Starting off with GEMM tests, the RTX 2070's tensor cores are pulled into action with half-precision matrix multiplication, though using binaries originally compiled for Volta. Because Turing is backwards compatible and in the same compute capability family as Volta (sm_75 compared to Volta's sm_70), the benchmark continues to work out-of-the-box, though without any Turing optimizations.

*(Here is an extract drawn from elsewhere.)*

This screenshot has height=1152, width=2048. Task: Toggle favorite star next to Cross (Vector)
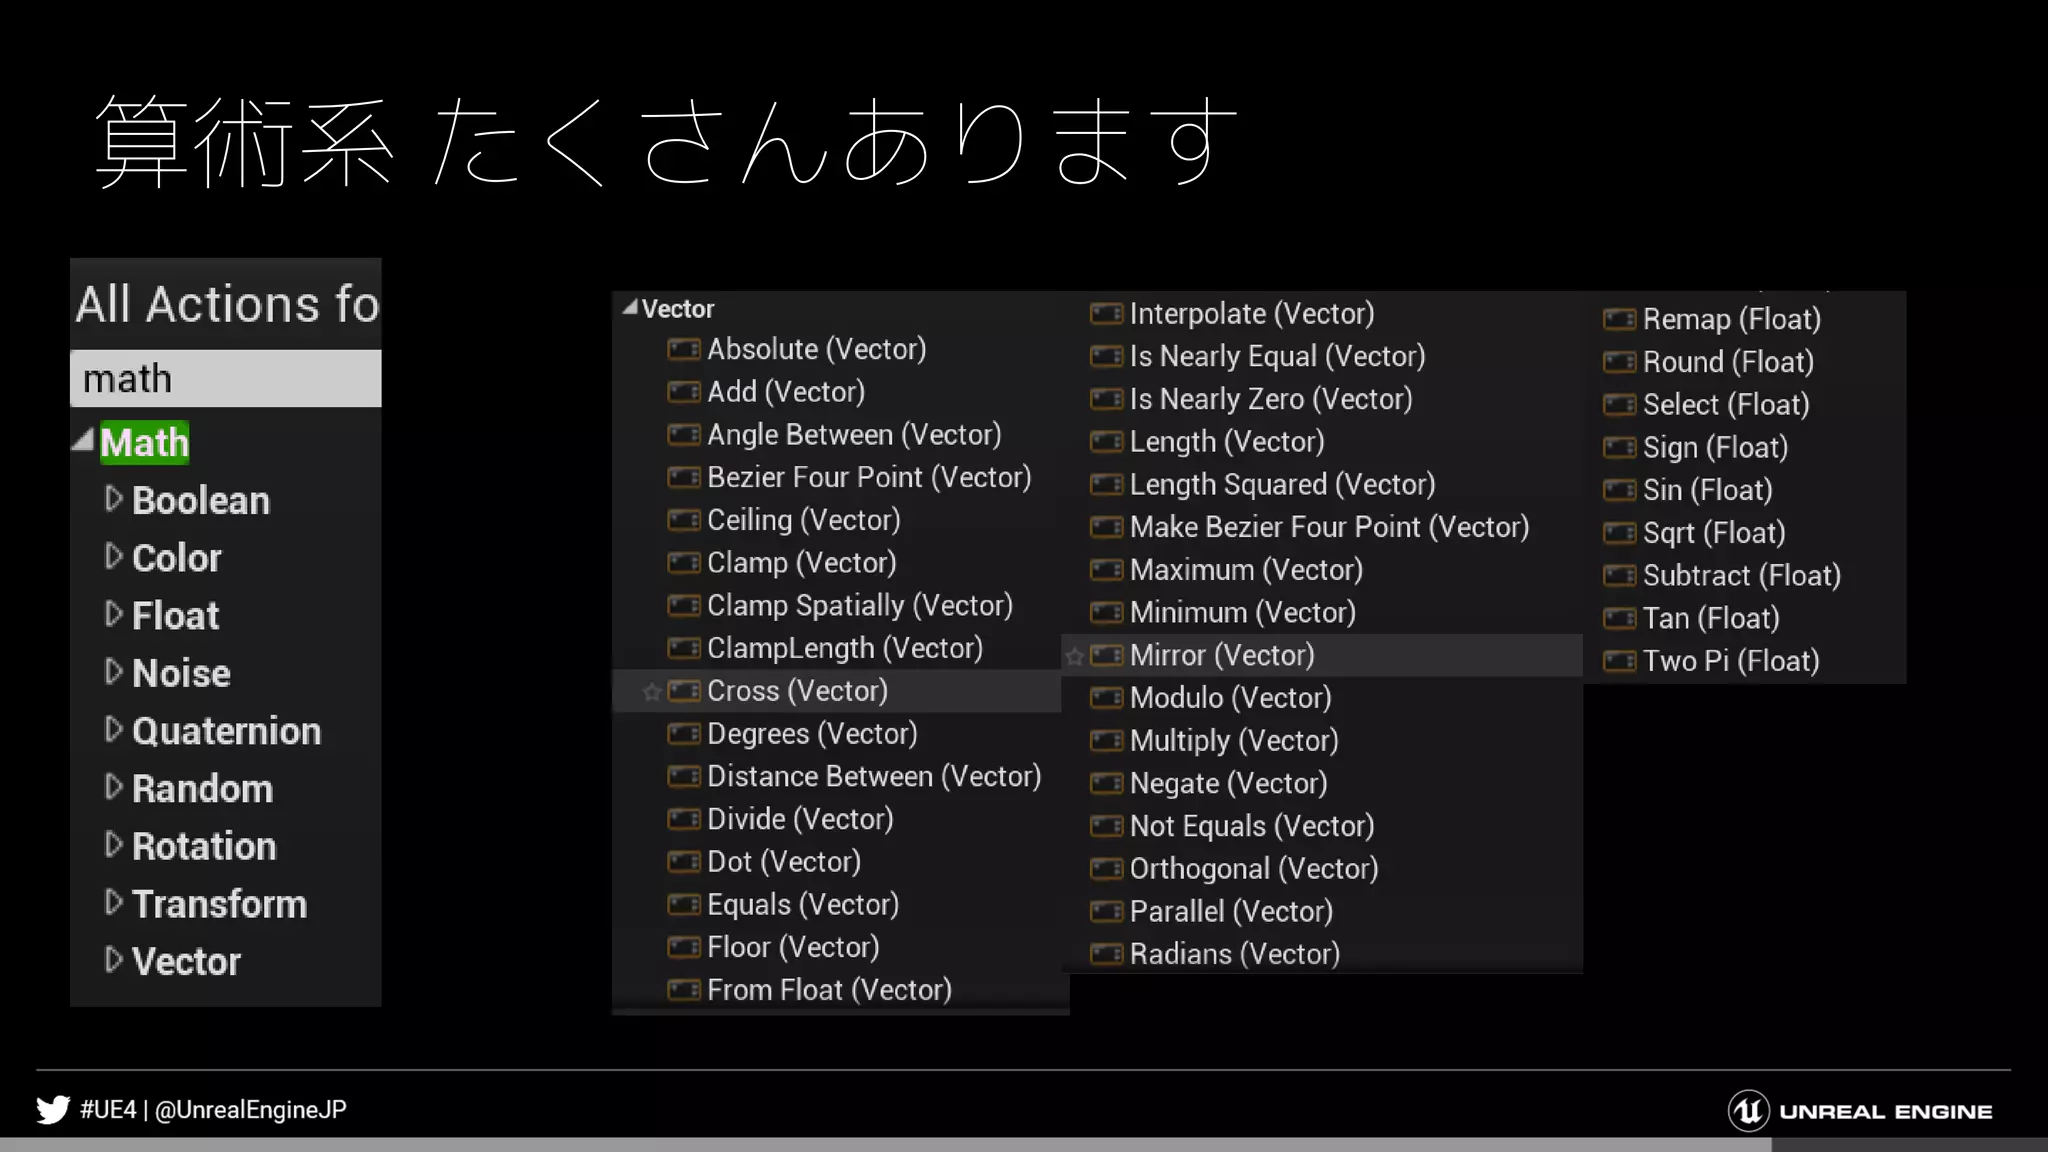[652, 692]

At reference specifications, peak theoretical tensor throughput is around 107.6 TFLOPS for the RTX 2080 Ti, 80.5 TFLOPS for the RTX 2080, and 59.7 TFLOPS for the RTX 2070. Unlike the 89% efficiency with the Titan V's 97.5 TFLOPS, the RTX cards are essentially at half that level, with around 47%, 48%, and 45% efficiency for the RTX 2080 Ti, 2080, and 2070 respectively. A Turing-optimized binary should bring that up, though it is possible that the GeForce RTX cards may not be designed for efficient tensor FP16 operations as opposed to the INT dot-product acceleration. After all, the GeForce RTX cards are for consumers and ostensibly intended for inferencing rather than training, which is the reasoning for the new INT support in Turing tensor cores.
In terms of SGEMM efficiency though, the RTX 2070 is hitting a ridiculous 97% of its touted 7.5 TFLOPS, though to be fair the reference specifications here are done manually rather with a reference vBIOS. The other two GeForce RTX cards are at similar 90+% levels of efficiency, though a GEMM test like this is specifically designed for maximum utilization.

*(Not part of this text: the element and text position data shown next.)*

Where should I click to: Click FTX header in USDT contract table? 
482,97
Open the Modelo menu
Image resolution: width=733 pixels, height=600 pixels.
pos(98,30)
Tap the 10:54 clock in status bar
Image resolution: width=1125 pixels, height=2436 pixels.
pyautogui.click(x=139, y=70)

The breakdown of the GB4 subscores seems to reveal a similar uplift like we spotted with the Titan V, which had scored in excess of 509,000 points. We'll have to investigate further but Turing and Volta are clearly accelerating some of these workloads beyond what was capable in Pascal and Maxwell.
Given that TU106 has 75% of the hardware resources of TU104, the tessellation performance is in line with expectrations. For reference, we noted earlier that the Titan V scored 703 while the Titan Xp scored 604.